Mar. 21, 2015 by Darius

Last week, I saw a panel discussion titled “Rebels, Radicals, and the Regime: Finding a Way Forward in Syria.”  Some of the panelists’ comments are shared below.

Former Ambassador Robert Ford, the last US ambassador to Syria, said that even though the fight against ISIS has taken attention away from the Syrian civil war itself, US interests remain inextricably linked to the fighting between the regime and the opposition.  He told a story of one Syrian fighter, a well-known soccer player originally with the Free Syrian Army, who ultimately joined ISIS, even though ISIS has killed children for playing soccer, because he felt the whole world had abandoned the Syrian people in the face of the regime’s unrelenting brutality.  According to Ford, the only way to durably roll back ISIS is a change of government in Syria.

Ford said there have been some indications of growing dissatisfaction within the regime over the war.  Some of the regime’s supporters might be looking for, or at least more receptive to, a deal.  According to Ford, in order to reach negotiations, the US must first maintain and increase pressure on the regime.  Second, the Syrian opposition must show a willingness to negotiate and demonstrate, in effect, that there is a third option for Syria’s future besides the regime and ISIS.  Ford said that many in the opposition refuse to negotiate until Assad leaves power, which is unhelpful.  However, Ford also felt the US should offer greater material support to those rebel groups willing to negotiate.  Ford had high hopes for the force the US and its regional allies are training and equipping right now.  However, he said there is profound disagreement between the US and its allies over who exactly this force will be fighting.  The US says the target is just ISIS, but Saudi Arabia, Jordan, and Turkey all believe the US-backed force should fight the regime as well.  Ford felt it was imperative for the mission to be clarified before the US-backed fighters actually return to Syria and begin fighting or the effort will come apart.

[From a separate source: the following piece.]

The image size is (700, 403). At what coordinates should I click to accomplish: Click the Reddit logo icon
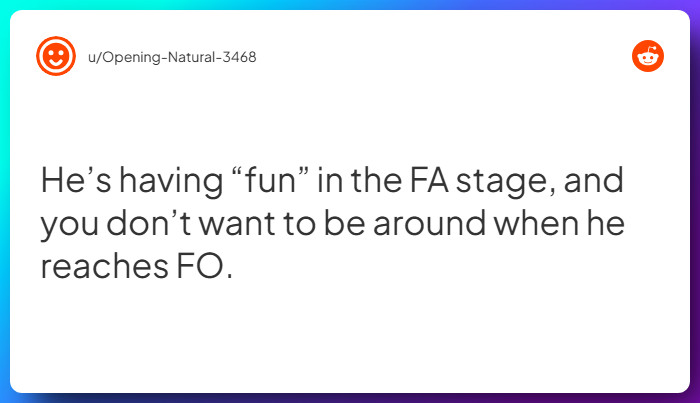(648, 56)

According to Ford, the recent proclamation of a Kurdish autonomous region in Syrian Kurdistan is unhelpful.  Unlike in Iraqi Kurdistan, in Syrian Kurdistan, Arabs and Kurds are intermixed.  Arabs in the area are not happy to be part of “Kurdistan.”  In fact, the Syrian regime has been able to mobilize new military units made up of local Arabs opposed to Kurdistan.

Mohammed Alaa Ghanem, a member of the Syrian American Council (a group advocating on behalf of the Syrian opposition in the US) said he believed that if a no-fly zone had been imposed on Syria in 2012, there might be no Assad and no ISIS today.  Counterfactuals aside, he said that the moderate Syrian opposition is fighting two opponents at once.  Despite their rhetoric, the regime and ISIS spend far more time attacking the moderate opposition than attacking each other.  According to Ghanem, Jane’s, the British defense journal, estimates that only 6% of the regime’s “counterterror” operations have targeted ISIS; the other 94% have targeted other opposition groups.  Likewise, only 13% of ISIS’s attacks in Syria have targeted the regime.

Michael Eisenstadt of the Washington Institute for Near East Policy argued that the US policy on Syria is being held hostage to its Iran policy.  According to Eisenstadt, for fear of angering Iran and upsetting a potential nuclear deal, the US backed off in Syria once Iran got heavily involved militarily.  Turning to ISIS, Eisenstadt said US interventions are inadvertently helping ISIS recruit.  The US has intervened in support of Yazidis, Christians, and Kurds in Syria, but not the Sunni Muslims who have been dying the most.  ISIS has declared itself to be the defender of the Sunnis.

Somewhat cynically, Eisenstadt felt that a big Iraqi government victory against ISIS in Iraq will ultimately hurt both Iraq and Syria.  Such a victory would only be possible with the support of Iraqi Shia militias and Iran.  Victory against ISIS in Iraq will deepen Iraqi sectarian divisions and will allow for even greater Iranian intervention in Syria in support of the regime. Eisenstadt said that in the event of such a victory, ISIS could return stronger than ever within a few years.

Dafna Rand, currently of the Center for a New American Security and formerly of the National Security Council, where she oversaw US assistance to democratic transitions worldwide, said the US made a “fatal logical error” in 2012 and 2013 by assuming that US regional allies, who share the US’s goal of seeing Assad gone, would be “rowing in the same direction.”  Instead, Saudi Arabia, Turkey, and Qatar, for example, have often found themselves working at cross purposes to each other and the US.  She emphasized that historically, impartial interventions do not work; it is necessary to pick a side.  She expressed optimism, though, that the US had finally picked a side and might now be in a position to intervene more effectively.  In addition to direct military support to the moderate opposition, Rand said the US should provide governance training.  After all, if all goes to plan, these groups will be an integral part of Syria’s next government.  It is vital that they know how to govern.